Jérusalem | Benjamin Netanyahu va rentrer en Israël avec une victoire dans son escarcelle: un plan de paix favorable à son pays. Mais sera-ce suffisant pour assurer une victoire électorale au premier ministre, inculpé pour corruption ?
M. Netanyahu, le plus pérenne des premiers ministres de l’histoire d’Israël avec près de 14 ans au pouvoir, joue sa survie politique lors des élections du 2 mars, les troisièmes en moins d’un an.
Il doit rentrer en Israël mercredi, au lendemain d’«une journée historique» à Washington où il a dévoilé, tout sourire au côté du président américain Donald Trump, un plan censé résoudre le conflit israélo-palestinien, mais rejeté par les Palestiniens.
Dans une vidéo diffusée sur les réseaux sociaux, un Benjamin Netanyahu rayonnant remercie ses partisans pour l’«honneur» qui était le sien de les avoir représentés à un événement «qui renforce significativement Israël».
Le plan américain comporte des aspects positifs aux yeux de la droite israélienne - dont est issu M. Netanyahu - comme l’annexion des colonies en Cisjordanie, mais aussi de la gauche, comme la création d’un État palestinien.
Même si la plupart des électeurs qui se rendront aux urnes ne connaissent pas le projet américain en détail, M. Netanyahu peut d’ores et déjà en tirer un avantage politique, estiment des analystes.
Le plan a fait bifurquer l’attention du public «des affaires personnelles de Netanyahu à l’actualité diplomatique», affirme Gideon Rahat, professeur de sciences politiques à l’Université hébraïque de Jérusalem.
Mercredi, le plan américain faisait en effet la Une des journaux israéliens. Il fallait tourner plusieurs pages avant d’arriver aux articles traitant de la remise au tribunal de Jérusalem de l’acte d’accusation contre M. Netanyahu par le procureur Avichaï Mandelblit mardi.
C’est M. Mandelblit qui a inculpé en novembre M. Netanyahu de corruption, abus de confiance et fraude dans trois affaires. L’acte d’accusation remis aux juges, il ne reste à ces derniers qu’à fixer une date pour le procès du premier ministre.
Crainte d’un échec
Le plan américain pour le Moyen-Orient pourrait toutefois se retourner contre M. Netanyahu, suggère Gadi Wolfsfeld, professeur de sciences politiques et de communication à l’université IDC de Herzliya.

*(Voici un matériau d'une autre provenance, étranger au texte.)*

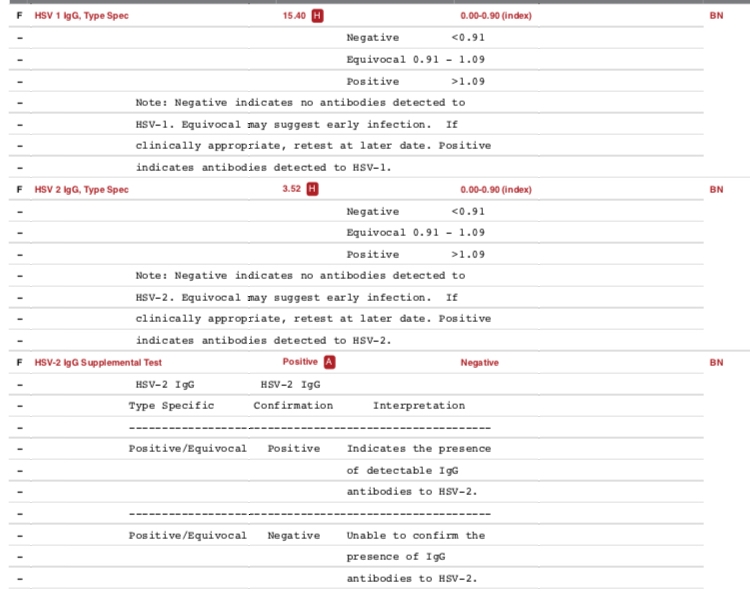Click the Negative reference value for supplemental test

(x=479, y=362)
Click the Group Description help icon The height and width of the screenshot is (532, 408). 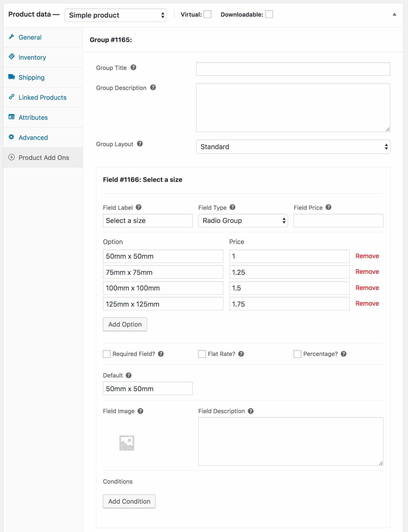pyautogui.click(x=153, y=88)
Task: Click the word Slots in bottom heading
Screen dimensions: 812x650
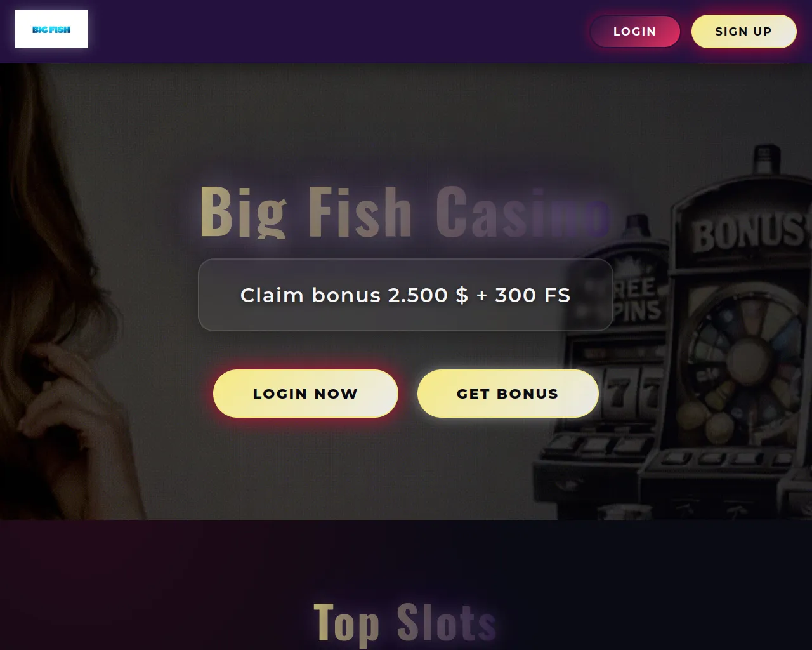Action: click(x=447, y=623)
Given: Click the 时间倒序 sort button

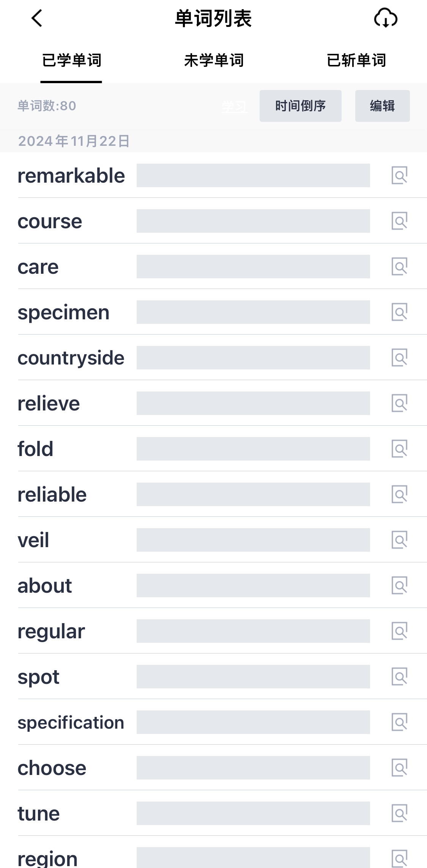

Le plan américain, considéré comme favorable à Israël, a certes été rejeté par la direction palestinienne, mais aussi par la Liste unie des partis arabes israéliens. Or les Arabes israéliens, qui représentent environ 20% de la population d’Israël, peuvent voter aux élections du 2 mars et tenter de faire barrage à Netanyahu.
«Je peux imaginer un scénario qui va renforcer les listes arabes aux prochaines élections suite à la présentation de ce plan», explique M. Wolfsfeld. «Et cela, bien sûr, rendra encore plus difficile pour Netanyahu d’obtenir une majorité pour former une coalition», ajoute-t-il.
Sondages, sondages
Selon un sondage publié mercredi par Direct Polls, le Likoud (droite) de M. Netanyahu obtiendrait 35 sièges sur les 120 du Parlement, contre 33 pour le parti centriste «Bleu-Blanc» de l’ex-chef de l’armée Benny Gantz, principal rival du premier ministre en vue des législatives.
Le même institut créditait il y a seulement deux semaines 32 sièges au Likoud contre 34 pour «Bleu-blanc», sans toutefois indiquer si cette variation était due à la présentation du plan américain.
Le parti «Bleu-Blanc» a estimé que le projet de M. Trump proposait «une base solide, viable pour faire avancer un accord de paix avec les Palestiniens».
Mais «pour qu’une mise en oeuvre soit possible, Israël doit se diriger vers un gouvernement fort et stable, mené par un individu qui peut y consacrer tout son temps et son énergie» et non par une personne inculpée pour corruption, «empêtré dans ses affaires juridiques et personnelles», affirme le parti.
Avec les procédures judiciaires en cours, M. Netanyahu doit encore traverser «nombre d’obstacles» avant de bénéficier du plan américain, note Wolfsfeld.